Clinical comparison of noninvasive urine tests for ruling out recurrent urothelial carcinoma.

OBJECTIVE

Patients with urothelial carcinoma (UC) undergo rigorous surveillance for recurrence. Noninvasive urine tests are not currently recommended by guideline panels owing to insufficient clinical benefit.

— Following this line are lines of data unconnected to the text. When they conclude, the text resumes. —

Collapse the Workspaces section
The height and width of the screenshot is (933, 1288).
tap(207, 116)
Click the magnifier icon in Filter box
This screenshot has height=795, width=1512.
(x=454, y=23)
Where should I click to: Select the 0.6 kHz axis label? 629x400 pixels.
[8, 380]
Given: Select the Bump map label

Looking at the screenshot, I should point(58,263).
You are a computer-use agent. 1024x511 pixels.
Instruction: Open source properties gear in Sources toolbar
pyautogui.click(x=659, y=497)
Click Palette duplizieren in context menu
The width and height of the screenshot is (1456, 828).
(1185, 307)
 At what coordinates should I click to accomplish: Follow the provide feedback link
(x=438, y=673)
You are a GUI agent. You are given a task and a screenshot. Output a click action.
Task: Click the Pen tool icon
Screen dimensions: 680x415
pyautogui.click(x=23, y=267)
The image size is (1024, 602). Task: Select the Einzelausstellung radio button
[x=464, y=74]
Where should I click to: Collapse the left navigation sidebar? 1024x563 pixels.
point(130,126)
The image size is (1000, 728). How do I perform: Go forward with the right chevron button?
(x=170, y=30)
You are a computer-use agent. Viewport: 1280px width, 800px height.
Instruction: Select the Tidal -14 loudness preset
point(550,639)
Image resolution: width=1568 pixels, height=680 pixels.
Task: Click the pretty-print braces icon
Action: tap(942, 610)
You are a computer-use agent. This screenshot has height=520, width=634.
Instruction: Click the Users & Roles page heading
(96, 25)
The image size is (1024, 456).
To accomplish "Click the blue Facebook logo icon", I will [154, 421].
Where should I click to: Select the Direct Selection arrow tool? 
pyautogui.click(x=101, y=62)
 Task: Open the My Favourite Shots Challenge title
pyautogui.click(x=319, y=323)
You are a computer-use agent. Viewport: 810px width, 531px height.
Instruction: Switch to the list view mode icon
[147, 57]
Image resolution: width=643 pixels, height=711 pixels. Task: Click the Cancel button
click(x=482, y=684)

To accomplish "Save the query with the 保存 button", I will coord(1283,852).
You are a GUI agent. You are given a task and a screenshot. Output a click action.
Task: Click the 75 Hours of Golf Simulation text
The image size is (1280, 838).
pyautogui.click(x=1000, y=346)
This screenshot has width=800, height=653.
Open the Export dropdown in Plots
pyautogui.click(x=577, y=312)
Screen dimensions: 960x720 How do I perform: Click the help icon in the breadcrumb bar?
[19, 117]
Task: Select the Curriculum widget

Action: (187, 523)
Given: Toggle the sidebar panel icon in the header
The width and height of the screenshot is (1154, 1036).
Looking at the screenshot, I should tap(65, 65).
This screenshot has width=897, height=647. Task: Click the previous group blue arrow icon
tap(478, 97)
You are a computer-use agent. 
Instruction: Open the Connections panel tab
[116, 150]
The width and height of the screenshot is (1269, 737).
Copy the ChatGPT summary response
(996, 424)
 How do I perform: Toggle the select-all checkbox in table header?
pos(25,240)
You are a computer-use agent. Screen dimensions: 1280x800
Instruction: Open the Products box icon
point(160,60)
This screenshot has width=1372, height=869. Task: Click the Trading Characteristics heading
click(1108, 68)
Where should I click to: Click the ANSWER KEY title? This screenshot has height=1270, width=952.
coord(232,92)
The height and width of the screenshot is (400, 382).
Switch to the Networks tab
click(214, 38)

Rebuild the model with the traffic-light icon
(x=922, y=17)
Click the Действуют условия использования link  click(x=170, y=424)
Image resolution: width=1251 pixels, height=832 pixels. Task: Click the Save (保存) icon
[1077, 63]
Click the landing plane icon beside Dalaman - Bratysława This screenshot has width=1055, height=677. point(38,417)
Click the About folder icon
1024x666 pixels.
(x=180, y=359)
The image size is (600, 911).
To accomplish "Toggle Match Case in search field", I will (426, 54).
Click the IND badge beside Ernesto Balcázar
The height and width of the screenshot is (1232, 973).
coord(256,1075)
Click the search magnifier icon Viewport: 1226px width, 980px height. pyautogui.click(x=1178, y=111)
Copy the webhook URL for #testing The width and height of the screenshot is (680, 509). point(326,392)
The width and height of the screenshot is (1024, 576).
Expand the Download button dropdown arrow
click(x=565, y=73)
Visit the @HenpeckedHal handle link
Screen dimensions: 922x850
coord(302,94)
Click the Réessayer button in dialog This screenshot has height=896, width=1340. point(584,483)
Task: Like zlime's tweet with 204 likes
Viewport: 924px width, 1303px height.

The objective of this study was to prospectively compare the performance of the Cxbladder Monitor test to other commonly available urine markers and cytology for surveillance of patients with UC.

METHODS AND MATERIALS

A total of 1,036 urine samples were collected from 803 patients undergoing surveillance for UC. Of these, 1,016 samples were directly assessed using cytology, NMP22 Bladderchek and NMP22 enzyme-linked immunosorbent assay (ELISA), and the clinically validated Cxbladder Monitor test. An exploratory analysis was also performed comparing data from 157 samples where UroVysion fluorescence in situ hybridization analysis was performed locally.

RESULTS

The sensitivity of Cxbladder Monitor (0.91) significantly outperformed cytology (0.22), NMP22 ELISA (0.26), and NMP22 BladderChek (0.11). The negative predictive value of Cxbladder Monitor was also superior at 0.96 compared with cytology (0.87), NMP22 ELISA (0.87), and NMP22 BladderChek (0.86). All false-negative results (n = 14) observed using Cxbladder Monitor were also negative for cytology, NMP22 ELISA, and NMP22 BladderChek. In the more limited set, UroVysion fluorescence in situ hybridization also had inferior sensitivity (0.33) and negative predictive value (0.92).

CONCLUSIONS

The Cxbladder Monitor test significantly outperforms current Food and Drug Administration-approved urine-based monitoring tests, as well as cytology, in a large representative population undergoing surveillance for recurrent UC. This supports using Cxbladder Monitor as a confirmatory negative adjunct to cystoscopy or to justify postponing cystoscopic investigations in patients with a low risk of recurrence.